**Assigned task**
Please return every entry below exactly as written, without any of its pictures.

**Extracted data**
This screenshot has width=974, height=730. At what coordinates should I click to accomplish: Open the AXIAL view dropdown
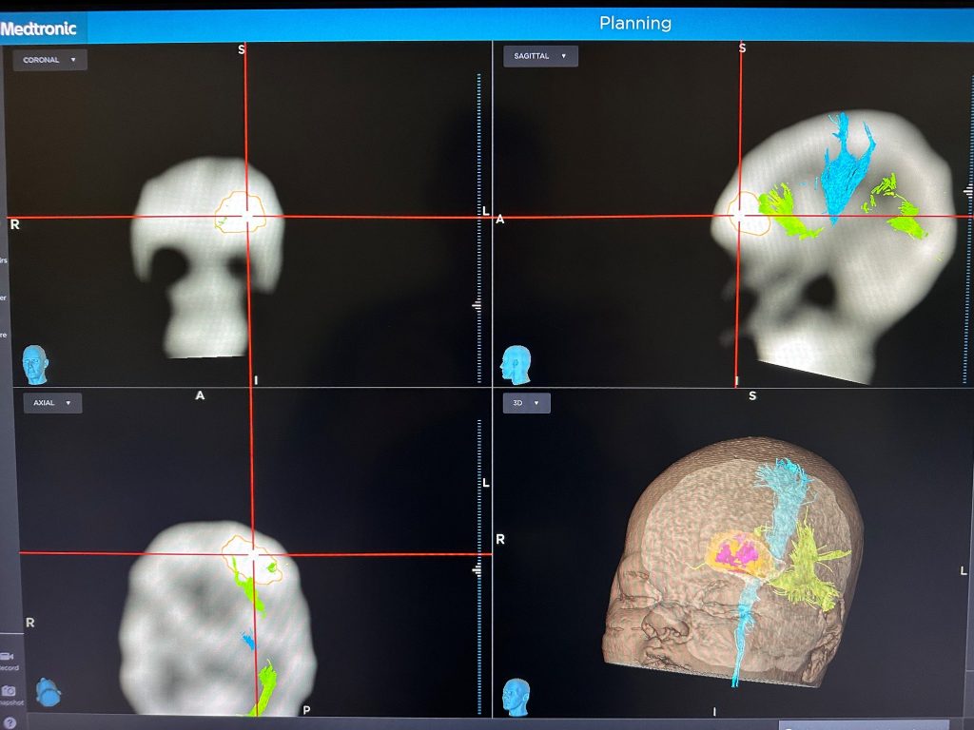52,403
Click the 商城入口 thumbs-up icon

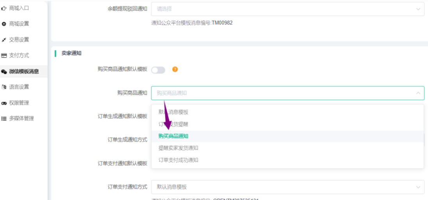point(4,8)
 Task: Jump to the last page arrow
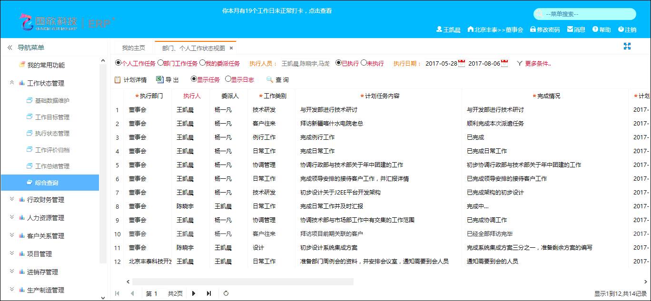(x=208, y=293)
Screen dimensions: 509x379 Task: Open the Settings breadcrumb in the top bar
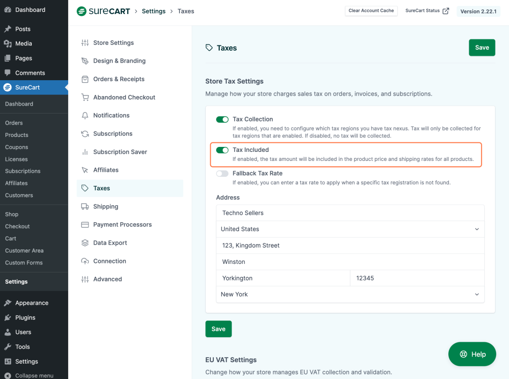(153, 10)
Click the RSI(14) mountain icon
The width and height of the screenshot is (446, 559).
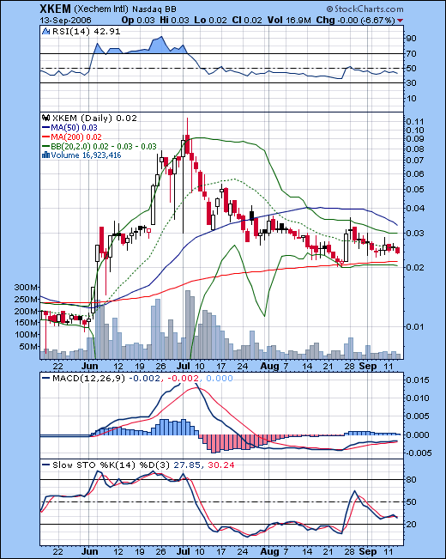(45, 32)
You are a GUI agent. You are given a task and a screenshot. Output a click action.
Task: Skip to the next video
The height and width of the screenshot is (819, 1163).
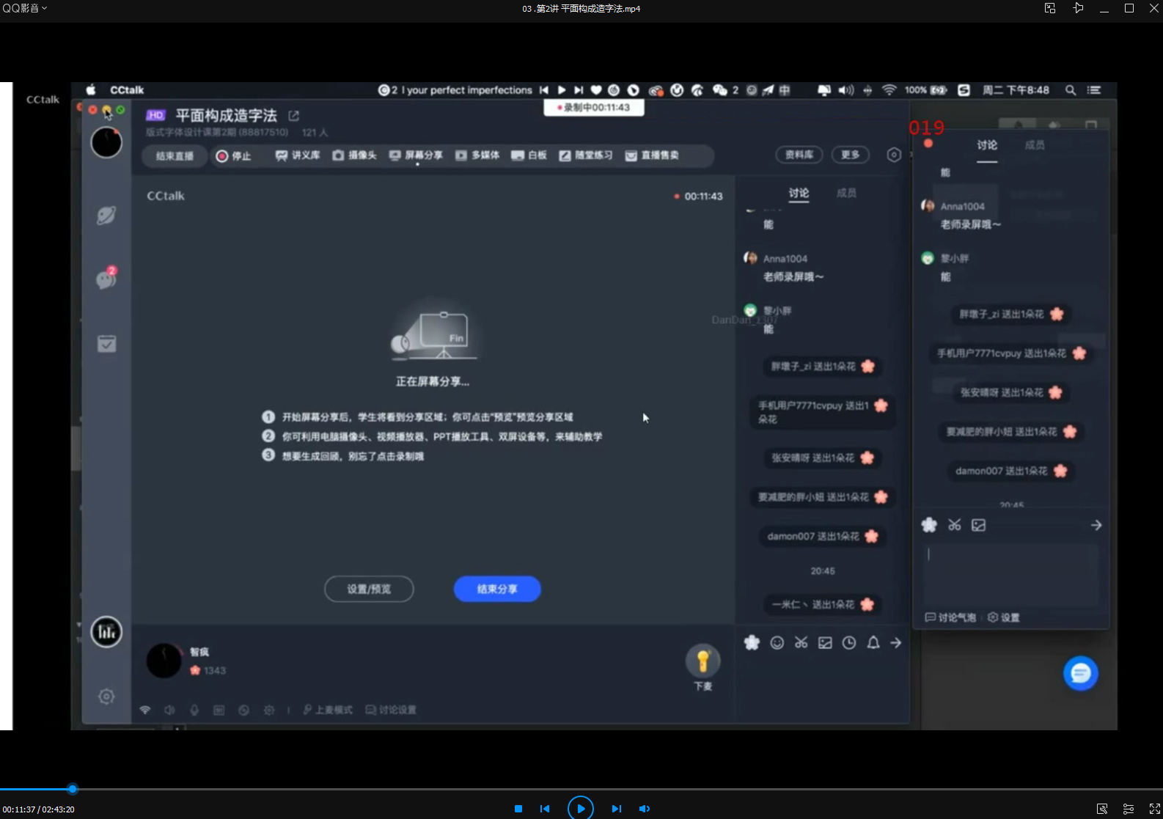(617, 809)
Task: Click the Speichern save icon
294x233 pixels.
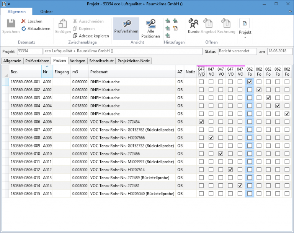Action: pos(11,24)
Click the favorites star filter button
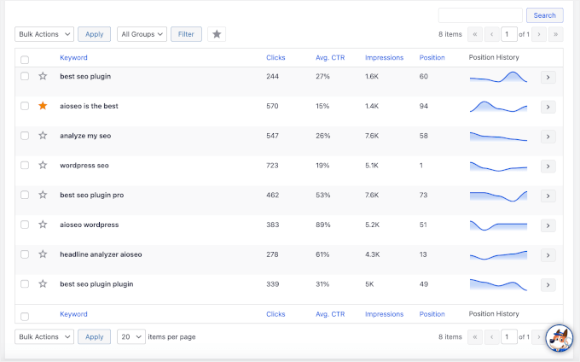Screen dimensions: 580x362 (217, 34)
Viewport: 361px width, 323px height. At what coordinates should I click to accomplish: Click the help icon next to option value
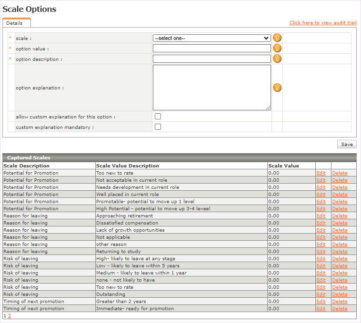277,48

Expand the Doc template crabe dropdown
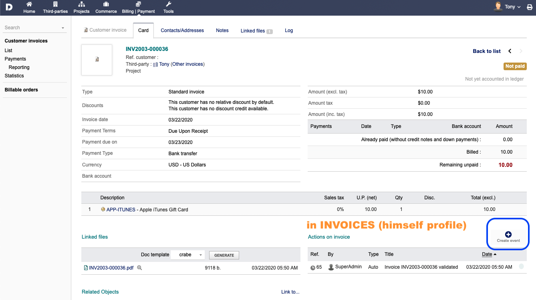188,255
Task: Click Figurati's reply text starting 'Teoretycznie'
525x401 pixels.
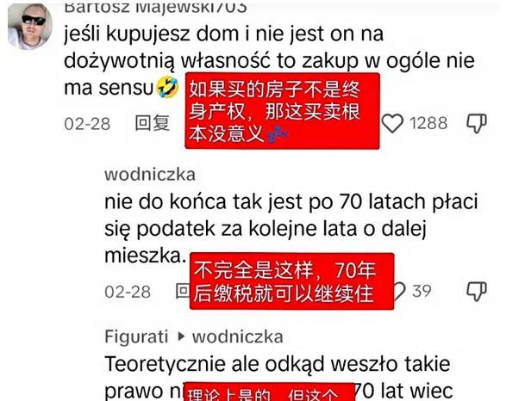Action: tap(278, 378)
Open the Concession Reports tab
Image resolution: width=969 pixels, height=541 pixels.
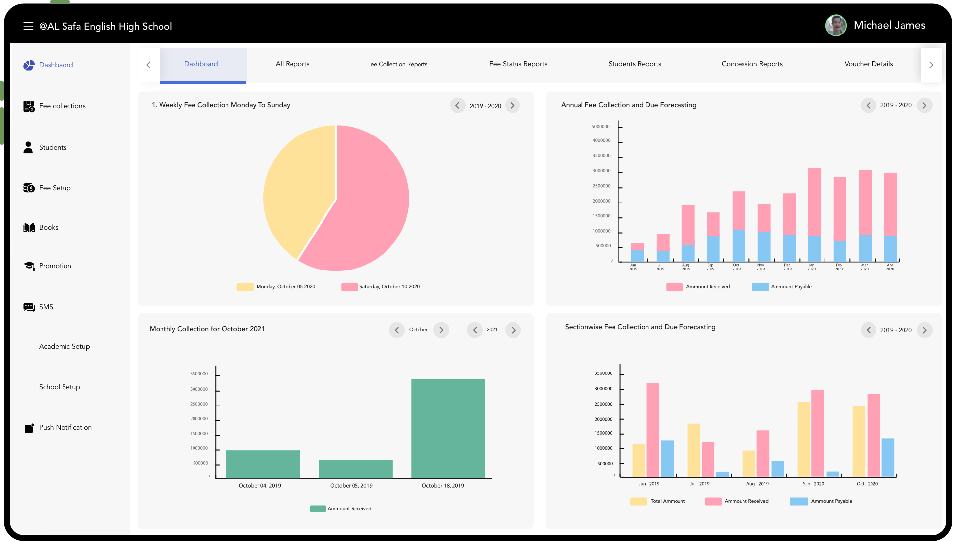point(752,63)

**Result below**
This screenshot has width=974, height=730. At what coordinates should I click to accomplish: Open the AXIAL view dropdown
52,403
Click the 商城入口 thumbs-up icon

point(4,8)
 Task: Jump to the last page arrow
(x=208, y=293)
Screen dimensions: 509x379 Task: Open the Settings breadcrumb in the top bar
(153, 10)
Click the RSI(14) mountain icon
The width and height of the screenshot is (446, 559).
(45, 32)
You are a GUI agent. You are given a task and a screenshot. Output a click action.
Task: Skip to the next video
The height and width of the screenshot is (819, 1163).
(617, 809)
Task: Click the Speichern save icon
294x233 pixels.
Action: pos(11,24)
Click the favorites star filter button
Screen dimensions: 580x362 (217, 34)
Viewport: 361px width, 323px height. At what coordinates should I click to accomplish: Click the help icon next to option value
277,48

Expand the Doc template crabe dropdown
188,255
Task: Click Figurati's reply text starting 'Teoretycznie'
525x401 pixels.
Action: tap(278, 378)
Open the Concession Reports tab
Image resolution: width=969 pixels, height=541 pixels.
point(752,63)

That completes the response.